Despite the dataset representing a substantial portion of surgical care in the US, our study has several limitations. Due to the retrospective design, the possibility of selection bias remains despite incorporation of propensity score matching. The routinely collected data in the selected database also carry a risk of misclassification bias. However, chargemaster data within PINC AI data enable us to more accurately classify surgical modality, particularly laparoscopic or robotic cases compared to claims data analysis, by identifying instrument and accessories unique to robotic cases. Due to variability in coding of robotic add on codes in the USA, claims data underestimate the prevalence of robotic-assisted cases, mis-classifying them as laparoscopic cases. An additional strength of this dataset is our ability to identify conversions from both RAC and LC to open procedures. We were unable to directly compare the outcomes between robotic, laparoscopic, and open cholecystectomies from the same cohort of surgeons, which could show a difference—particularly in operative times. Another limitation of the data set is the inability to determine if a total versus subtotal cholecystectomy was performed.

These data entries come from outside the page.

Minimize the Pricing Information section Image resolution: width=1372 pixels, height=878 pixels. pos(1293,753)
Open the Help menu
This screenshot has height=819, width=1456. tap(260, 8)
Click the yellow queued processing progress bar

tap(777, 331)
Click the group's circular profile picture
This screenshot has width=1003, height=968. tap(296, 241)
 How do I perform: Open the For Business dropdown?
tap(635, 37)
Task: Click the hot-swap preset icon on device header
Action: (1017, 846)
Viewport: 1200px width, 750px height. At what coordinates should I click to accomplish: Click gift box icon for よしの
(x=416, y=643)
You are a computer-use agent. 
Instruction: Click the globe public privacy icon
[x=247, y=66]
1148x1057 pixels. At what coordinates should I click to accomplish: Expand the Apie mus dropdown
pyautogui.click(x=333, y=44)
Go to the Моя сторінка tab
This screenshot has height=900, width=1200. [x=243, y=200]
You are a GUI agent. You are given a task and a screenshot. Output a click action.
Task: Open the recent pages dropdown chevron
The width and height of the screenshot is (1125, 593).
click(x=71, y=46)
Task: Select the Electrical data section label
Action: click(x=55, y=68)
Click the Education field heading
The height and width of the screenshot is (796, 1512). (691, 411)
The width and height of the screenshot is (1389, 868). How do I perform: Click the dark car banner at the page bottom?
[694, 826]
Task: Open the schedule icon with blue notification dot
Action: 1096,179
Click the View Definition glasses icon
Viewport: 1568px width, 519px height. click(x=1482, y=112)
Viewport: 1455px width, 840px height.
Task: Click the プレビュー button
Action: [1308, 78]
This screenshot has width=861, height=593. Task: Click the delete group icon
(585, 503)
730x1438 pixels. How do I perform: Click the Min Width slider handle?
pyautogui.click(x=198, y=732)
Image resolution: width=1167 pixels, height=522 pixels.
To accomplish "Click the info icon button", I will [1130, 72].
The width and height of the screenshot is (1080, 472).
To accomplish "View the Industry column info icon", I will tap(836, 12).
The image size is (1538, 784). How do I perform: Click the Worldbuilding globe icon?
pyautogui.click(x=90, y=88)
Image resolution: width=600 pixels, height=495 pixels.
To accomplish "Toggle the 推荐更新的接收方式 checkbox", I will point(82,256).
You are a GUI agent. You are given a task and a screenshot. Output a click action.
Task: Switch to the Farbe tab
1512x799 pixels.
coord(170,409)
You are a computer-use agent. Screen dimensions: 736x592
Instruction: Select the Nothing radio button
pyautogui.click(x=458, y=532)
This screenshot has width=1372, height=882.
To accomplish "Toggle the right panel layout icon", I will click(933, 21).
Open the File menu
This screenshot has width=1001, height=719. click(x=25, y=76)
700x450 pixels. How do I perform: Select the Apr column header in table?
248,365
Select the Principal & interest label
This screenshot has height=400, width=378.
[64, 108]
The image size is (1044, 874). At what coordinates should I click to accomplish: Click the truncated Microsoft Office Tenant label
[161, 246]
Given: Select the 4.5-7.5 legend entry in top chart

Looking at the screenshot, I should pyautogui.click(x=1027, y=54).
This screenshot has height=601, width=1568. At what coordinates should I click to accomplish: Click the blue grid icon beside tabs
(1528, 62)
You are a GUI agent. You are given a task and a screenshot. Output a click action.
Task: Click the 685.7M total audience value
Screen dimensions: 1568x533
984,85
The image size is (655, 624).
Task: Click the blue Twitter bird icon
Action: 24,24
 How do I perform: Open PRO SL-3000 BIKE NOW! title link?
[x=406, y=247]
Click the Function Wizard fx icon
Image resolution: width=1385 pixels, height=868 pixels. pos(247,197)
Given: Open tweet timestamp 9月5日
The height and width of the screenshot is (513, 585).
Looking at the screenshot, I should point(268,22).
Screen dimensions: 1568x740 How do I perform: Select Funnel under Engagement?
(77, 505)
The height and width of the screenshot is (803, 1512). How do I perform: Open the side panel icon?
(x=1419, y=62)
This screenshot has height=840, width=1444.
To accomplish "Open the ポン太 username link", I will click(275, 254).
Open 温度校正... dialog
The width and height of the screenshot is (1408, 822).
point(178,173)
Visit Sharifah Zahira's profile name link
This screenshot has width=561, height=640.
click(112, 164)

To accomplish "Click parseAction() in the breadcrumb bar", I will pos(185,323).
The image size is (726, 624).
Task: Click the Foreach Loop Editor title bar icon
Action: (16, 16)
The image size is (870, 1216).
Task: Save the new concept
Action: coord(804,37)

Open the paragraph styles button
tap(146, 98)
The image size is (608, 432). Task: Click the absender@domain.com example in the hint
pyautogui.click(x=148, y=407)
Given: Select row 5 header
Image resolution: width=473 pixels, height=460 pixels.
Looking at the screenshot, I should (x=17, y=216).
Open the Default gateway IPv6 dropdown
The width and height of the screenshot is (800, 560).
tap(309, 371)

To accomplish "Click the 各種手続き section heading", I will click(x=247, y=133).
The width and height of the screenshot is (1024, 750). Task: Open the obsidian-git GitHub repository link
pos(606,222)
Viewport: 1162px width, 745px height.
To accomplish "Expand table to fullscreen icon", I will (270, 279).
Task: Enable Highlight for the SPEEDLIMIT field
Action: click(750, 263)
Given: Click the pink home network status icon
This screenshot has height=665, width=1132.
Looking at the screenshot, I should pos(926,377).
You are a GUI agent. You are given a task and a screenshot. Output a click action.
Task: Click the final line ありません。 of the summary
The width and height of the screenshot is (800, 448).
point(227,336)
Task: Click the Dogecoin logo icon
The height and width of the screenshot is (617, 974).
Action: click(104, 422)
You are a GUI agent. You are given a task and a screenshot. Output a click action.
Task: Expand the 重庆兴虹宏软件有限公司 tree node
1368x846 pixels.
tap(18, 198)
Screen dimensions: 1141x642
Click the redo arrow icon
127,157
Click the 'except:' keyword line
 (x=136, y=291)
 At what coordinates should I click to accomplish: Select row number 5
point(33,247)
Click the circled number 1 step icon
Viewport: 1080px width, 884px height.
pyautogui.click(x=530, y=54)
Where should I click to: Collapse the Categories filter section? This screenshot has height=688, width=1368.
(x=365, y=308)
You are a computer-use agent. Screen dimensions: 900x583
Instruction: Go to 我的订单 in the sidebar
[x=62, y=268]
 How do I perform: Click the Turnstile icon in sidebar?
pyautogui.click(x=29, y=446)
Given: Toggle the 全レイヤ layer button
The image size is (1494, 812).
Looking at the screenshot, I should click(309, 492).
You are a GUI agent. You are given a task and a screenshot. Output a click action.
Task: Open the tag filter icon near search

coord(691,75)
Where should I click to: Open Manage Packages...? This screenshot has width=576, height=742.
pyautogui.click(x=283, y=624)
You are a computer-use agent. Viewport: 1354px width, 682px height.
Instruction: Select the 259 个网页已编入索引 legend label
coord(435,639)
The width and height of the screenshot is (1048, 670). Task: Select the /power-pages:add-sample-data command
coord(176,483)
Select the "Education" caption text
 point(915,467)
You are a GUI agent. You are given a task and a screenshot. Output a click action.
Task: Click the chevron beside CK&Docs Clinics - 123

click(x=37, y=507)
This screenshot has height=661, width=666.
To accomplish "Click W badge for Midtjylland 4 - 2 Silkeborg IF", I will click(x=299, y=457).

Future studies comparing laparoscopic to robotic cholecystectomy for urgent or emergent indications should not only track conversion rate but also include data on whether a total cholecystectomy was completed.

Conclusion

This comparison of propensity score-matched cohorts of emergent or urgent cholecystectomy patients whose procedures were performed with robotic-assistance and laparoscopically indicate that robotic-assisted cholecystectomy is a safe alternative to laparoscopic cholecystectomy, and that both have superior outcomes to open cholecystectomies. Robotic-assisted cholecystectomy can be used for emergent cholecystectomies based on surgeon preference/discretion and hospital capability.